Mitten in Fürstenfeldbruck:Don Quijote und die Omertà

Grünen-Stadträtin Alexa Zierl hat zu allem Umweltrelevanten etwas zu sagen. Neulich verzichtete sie aufs Wort - zur Verwirrung der CSU

Von Stefan Salger

Alexa Zierl genießt bei manchen ihrer Stadtratskollegen einen fast legendären Ruf. Die Grünen-Politikerin gründet tief und ist gleichwohl kein stilles Wasser, gilt sie doch bei den einen als besonders akribisch, besonders gut vorbereitet und besonders bereit, sich in alle Themen fundiert einzuarbeiten. Bei den anderen, die vor allem an der CSU-Bank sitzen, nervös mit den Stühlen kippeln und mit verdrehten Augen auf die Uhr schauen, gilt sie als besonders nervenaufreibend. Zierl'sche Charmeoffensiven branden mit schöner Regelmäßigkeit gegen das CSU-Bollwerk und versanden dann. Nach manch flammendem Plädoyer der Energiereferentin für Klimaschutzmaßnahmen, Fotovoltaikanlagen, Radverkehrs- und E-Mobilkonzepte, Alternativen zur Kita im Kester-Haeusler-Park oder zur Erweiterung der Schule-Nord war nur ein dürres Nein zu hören. In solchen Momenten wirken die CSU-Granden, manchmal im Schulterschluss mit der SPD, wie die Römer, die in Erwartung eines hinkelsteinschwingenden Obelix die Schildkröten-Taktik anwenden und ängstlich zwischen den Schildern hervorlugen. Diese Frau ist einfach zu anstrengend, vor allem dann, wenn man ihr nicht ohne große Klimmzüge widersprechen kann. Tut man es doch, kommt nach kurzer Online-Recherche garantiert ein paar Minuten später die faktenstrotzende Richtigstellung. Die anderen müssen sich warm anziehen - Zierl selbst befeuert die Debatten auch bei tiefstem Frost vorzugsweise im ärmellosen Trägerkleid.

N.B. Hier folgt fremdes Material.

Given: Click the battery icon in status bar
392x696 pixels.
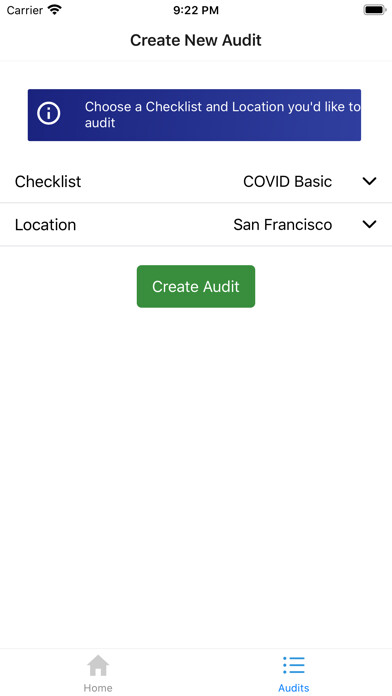Looking at the screenshot, I should pyautogui.click(x=375, y=10).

Letztens im Stadtrat dringt frohe Kunde von der Grünen-Bank. Dort sitzt, bei Außentemperaturen von drei Grad minus im schwarzen Trägerkleid: Alexa Zierl. Da habe die Stadtverwaltung zum Thema "Energiestandard und Energiekonzept" doch glatt eine so brillante Sitzungsvorlage geliefert, dass sie gar nichts mehr beizutragen habe. Nicht einmal bei den Solaranlagen gibt es Gesprächsbedarf. "Deswegen halte ich jetzt die Klappe", sagt die Grünen-Politikerin frohgemut. Ihr Banknachbar, der Liberale Klaus Wollenberg, kippt fast aus dem Sessel. "Wenn du das machst, stimme ich auch zu", sagt er verblüfft. Omertà, die Mauer des Schweigens, über der Grünen-Bank? Die CSU nutzt ebenfalls die Gunst der Stunde und stimmt schnell für die Beschlussvorlage, bevor es sich Alexa Zierl anders überlegt.

Nur Franz Neuhierl von den Freien Wählern stimmt dagegen. Der ist fast drei Meter groß, wettergegerbt und gerne der Fels in der Brandung. Der 73-Jährige erinnert ein bisschen an Don Quijote. Jener hat auch eine Weile gebraucht, bis er auf den Trichter kam, dass der Kampf gegen Windmühlenflügel letztlich ein hoffnungsloses Unterfangen ist.